私はバイオインフォマティクスの研究を行っていますが、Python は初めてです。タンパク質配列を含むファイルを解釈するために、このコードを書きました。ファイル「bulk_sequences.txt」には、71,423 行の情報が含まれています。3 行は 1 つのタンパク質配列を参照しており、この最初の行は、タンパク質が発見された年を含む情報を提供します (これが "/1945" の内容です)。1000 行の小さなサンプルでは、問題なく機能します。しかし、私が与えたこの大きなファイルでは、非常に時間がかかるようです.これを簡単にするために何かできることはありますか?

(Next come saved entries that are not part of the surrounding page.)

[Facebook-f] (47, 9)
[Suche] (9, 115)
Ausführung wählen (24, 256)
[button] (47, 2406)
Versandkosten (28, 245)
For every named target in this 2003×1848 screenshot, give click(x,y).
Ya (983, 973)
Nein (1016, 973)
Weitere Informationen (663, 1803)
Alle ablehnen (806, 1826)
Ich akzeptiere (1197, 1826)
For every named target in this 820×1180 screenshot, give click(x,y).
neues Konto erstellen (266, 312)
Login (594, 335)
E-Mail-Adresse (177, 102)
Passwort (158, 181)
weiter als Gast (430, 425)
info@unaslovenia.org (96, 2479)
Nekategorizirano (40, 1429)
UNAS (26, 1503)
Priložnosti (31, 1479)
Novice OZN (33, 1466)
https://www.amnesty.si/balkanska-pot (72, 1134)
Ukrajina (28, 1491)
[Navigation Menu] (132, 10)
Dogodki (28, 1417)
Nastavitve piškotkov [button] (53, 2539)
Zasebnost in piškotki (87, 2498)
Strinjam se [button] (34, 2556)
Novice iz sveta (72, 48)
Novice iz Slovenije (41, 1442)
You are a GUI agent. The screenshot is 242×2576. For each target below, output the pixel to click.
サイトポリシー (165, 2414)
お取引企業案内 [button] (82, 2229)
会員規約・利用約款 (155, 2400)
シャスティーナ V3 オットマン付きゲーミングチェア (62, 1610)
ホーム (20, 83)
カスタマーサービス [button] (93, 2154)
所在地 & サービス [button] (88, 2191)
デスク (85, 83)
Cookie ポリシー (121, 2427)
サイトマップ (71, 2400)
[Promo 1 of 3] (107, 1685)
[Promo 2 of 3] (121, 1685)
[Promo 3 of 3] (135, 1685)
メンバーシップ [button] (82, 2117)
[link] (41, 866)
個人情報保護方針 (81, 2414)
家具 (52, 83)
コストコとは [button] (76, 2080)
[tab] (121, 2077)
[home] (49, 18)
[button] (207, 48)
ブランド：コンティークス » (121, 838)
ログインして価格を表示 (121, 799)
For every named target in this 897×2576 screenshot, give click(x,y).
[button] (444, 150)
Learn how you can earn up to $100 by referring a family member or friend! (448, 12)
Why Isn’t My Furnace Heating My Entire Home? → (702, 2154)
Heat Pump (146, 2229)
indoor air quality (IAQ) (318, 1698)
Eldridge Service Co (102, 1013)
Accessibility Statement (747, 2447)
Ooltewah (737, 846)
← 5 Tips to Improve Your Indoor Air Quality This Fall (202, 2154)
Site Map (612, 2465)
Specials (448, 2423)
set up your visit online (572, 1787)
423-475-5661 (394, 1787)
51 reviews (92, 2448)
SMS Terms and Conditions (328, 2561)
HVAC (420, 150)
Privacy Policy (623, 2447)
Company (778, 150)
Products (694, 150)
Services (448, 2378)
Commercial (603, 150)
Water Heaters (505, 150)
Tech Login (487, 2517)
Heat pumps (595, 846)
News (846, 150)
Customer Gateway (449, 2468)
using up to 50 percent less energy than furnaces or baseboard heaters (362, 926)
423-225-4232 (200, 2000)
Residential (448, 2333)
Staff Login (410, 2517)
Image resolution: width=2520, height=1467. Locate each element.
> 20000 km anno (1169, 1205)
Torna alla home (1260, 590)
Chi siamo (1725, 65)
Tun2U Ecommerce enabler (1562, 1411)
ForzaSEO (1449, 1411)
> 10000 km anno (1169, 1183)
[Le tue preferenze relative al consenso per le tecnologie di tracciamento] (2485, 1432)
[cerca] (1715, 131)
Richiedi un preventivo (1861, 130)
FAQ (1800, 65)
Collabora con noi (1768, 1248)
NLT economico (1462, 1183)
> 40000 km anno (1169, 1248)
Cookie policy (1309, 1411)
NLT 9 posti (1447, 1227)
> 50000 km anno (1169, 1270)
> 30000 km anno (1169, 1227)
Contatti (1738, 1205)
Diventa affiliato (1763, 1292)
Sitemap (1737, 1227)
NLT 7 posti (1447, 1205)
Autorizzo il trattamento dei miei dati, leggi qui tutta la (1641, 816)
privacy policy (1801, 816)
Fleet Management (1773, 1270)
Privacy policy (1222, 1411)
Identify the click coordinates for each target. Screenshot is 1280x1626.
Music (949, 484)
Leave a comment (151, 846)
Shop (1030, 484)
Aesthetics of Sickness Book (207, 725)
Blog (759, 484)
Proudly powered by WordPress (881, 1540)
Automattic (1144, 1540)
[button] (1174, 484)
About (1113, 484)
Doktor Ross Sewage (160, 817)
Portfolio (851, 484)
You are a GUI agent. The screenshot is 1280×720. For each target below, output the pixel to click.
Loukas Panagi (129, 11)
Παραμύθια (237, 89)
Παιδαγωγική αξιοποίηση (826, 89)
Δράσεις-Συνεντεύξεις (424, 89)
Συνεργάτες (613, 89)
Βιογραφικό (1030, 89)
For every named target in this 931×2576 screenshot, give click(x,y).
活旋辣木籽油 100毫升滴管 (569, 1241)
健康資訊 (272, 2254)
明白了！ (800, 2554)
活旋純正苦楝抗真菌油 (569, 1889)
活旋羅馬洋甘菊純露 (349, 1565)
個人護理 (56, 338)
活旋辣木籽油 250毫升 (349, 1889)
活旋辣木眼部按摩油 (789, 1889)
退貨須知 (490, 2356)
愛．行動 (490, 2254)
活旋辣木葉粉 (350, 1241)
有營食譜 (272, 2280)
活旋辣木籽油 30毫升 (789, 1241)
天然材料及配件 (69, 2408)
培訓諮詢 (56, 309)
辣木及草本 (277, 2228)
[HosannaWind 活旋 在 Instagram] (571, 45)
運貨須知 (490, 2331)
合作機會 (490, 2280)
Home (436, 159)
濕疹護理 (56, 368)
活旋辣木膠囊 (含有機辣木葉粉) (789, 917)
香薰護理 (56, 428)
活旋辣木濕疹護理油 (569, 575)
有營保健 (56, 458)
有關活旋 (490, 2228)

ファイルを並べ替え、発見年で並べ替え、3 行すべてのタンパク質配列データを配列 "sortedsqncs" 内の項目に割り当てることを意図しています。
import time
start = time.time()
file = open("bulk_sequences.txt", "r")
fileread = file.read()
bulksqncs = fileread.split("\n")
year = 1933
newarray = []
years = []
thirties = ["/1933","/1934","/1935","/1936","/1937","/1938","/1939","/1940","/1941","/1942"]## years[0]
forties = ["/1943","/1944","/1945","/1946","/1947","/1948","/1949","/1950","/1951","/1952"]## years[1]
fifties = ["/1953","/1954","/1955","/1956","/1957","/1958","/1959","/1960","/1961","/1962"]## years[2]
sixties = ["/1963","/1964","/1965","/1966","/1967","/1968","/1969","/1970","/1971","/1972"]## years[3]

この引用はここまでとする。